● Passage shown:
━━━━━━
Recipes I Use Regularly

Scones


8oz/225g SR Flour
pinch of salt
2oz/50g butter/margarine
1oz/25g caster sugar

Simply rub in the butter/margarine into the flour/salt until it looks like breadcrumbs and then stir in the sugar.  Pour in enough milk/buttermilk or similar to make it into a reasonably firm dough and either roll out briefly or just pat into shape. 

A way of making this even cheaper is to add a tablespoon of dried milk powder to the dry mix and then you can make your scones up with water instead of milk.

The less you handle this mix the better your scones will rise.  Never twist your cutters if using them to make round scones or that will make them rise unevenly. When I'm in a rush I simply make it into a large circle with my hands and then cut this into four.

Brush with milk, taking care not to drip down the sides of the scones, then put on a greased baking tray and cook for 10-12 minutes in a hot oven.

This mix can also be used as a crumble topping, add a little more brown sugar and some oats for added flavour and pour on top of your chosen fruit in an ovenproof dish and bake until it is all piping hot and nicely browned.  

You can also use your scone mix to make a quick pizza base or cut into small scones and use in place of dumpling in a stew or casserole.



Basic Chutney


1½ kg fruit and/or vegetables 
1½ kg onions, peeled and chopped
500g sultanas, seedless raisins or similar
600ml malt vinegar
700g brown sugar
Herbs,spices and salt to taste.

Chop all the veggies and fruits to about the same size, then put everything in a large pan and bring very slowly to the boil. Let it bubble away for a few minutes and then reduce to a gentle simmer for as long as it takes for it to thicken nicely, this could be anything up to two hours.   

You should be able to see the bottom of the pan if you draw your spoon through the pan when it's ready to put into the jars.
━━━━━━
(Rows of pointing data)
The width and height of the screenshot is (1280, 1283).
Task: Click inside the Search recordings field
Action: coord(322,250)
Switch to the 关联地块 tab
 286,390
━━━━━━
● Goals:
• A. Write out, word for word, the part of the recipes that opens with the words containing "You can also" and closes with "salt to taste.".
• B. Extend the recipes, picking up after their final sentence.

● Answer set:
• A.
You can also use your scone mix to make a quick pizza base or cut into small scones and use in place of dumpling in a stew or casserole.



Basic Chutney


1½ kg fruit and/or vegetables 
1½ kg onions, peeled and chopped
500g sultanas, seedless raisins or similar
600ml malt vinegar
700g brown sugar
Herbs,spices and salt to taste.

• B.
Make sure you use sterilised jars with non-metallic lids, the metal ones with the plasticised interior are ideal. Chutneys are best eaten after a month or so, this gives the flavours chance to develop properly, in fact I've always found the older the chutney the richer and tastier it is. 

Once jars are opened they should be stored in the fridge.




Rhubarb and Ginger Jam


1 kg Rhubarb
1kg Sugar
50g preserved Ginger drained and finely chopped
(I didn't have any so used 50g grated ginger straight from the freezer)
Juice of 1 Lemon (I used 1 tbs of bottled lemon)

Makes 4 Jars
(I doubled up on all the quantities to get 8)

Wash the rhubarb then cut it into 1" pieces.  Put in a large bowl and toss with the sugar.  Cover with a clean teatowel and leave overnight.

Next day pour the rhubarb mix into a large pan, add the ginger and the lemon juice.

Bring slowly to the boil, stirring occasionally until all the sugar has dissolved.

Boil rapidly for about 30 minutes before testing for a set.  Keep checking every five minutes until your jam has reached setting point.

Remove from the heat, skim off any scum and allow to cool briefly.

Carefully pour the jam into hot, sterilised jars.  Seal with lids, invert briefly to sterilise the lids and give a good vacuum seal, and then allow to cool before labelling and storing in a cool dark place.

(Adapted from 'Book of Preserves' from the Women's Institute, written by Carol Tennant)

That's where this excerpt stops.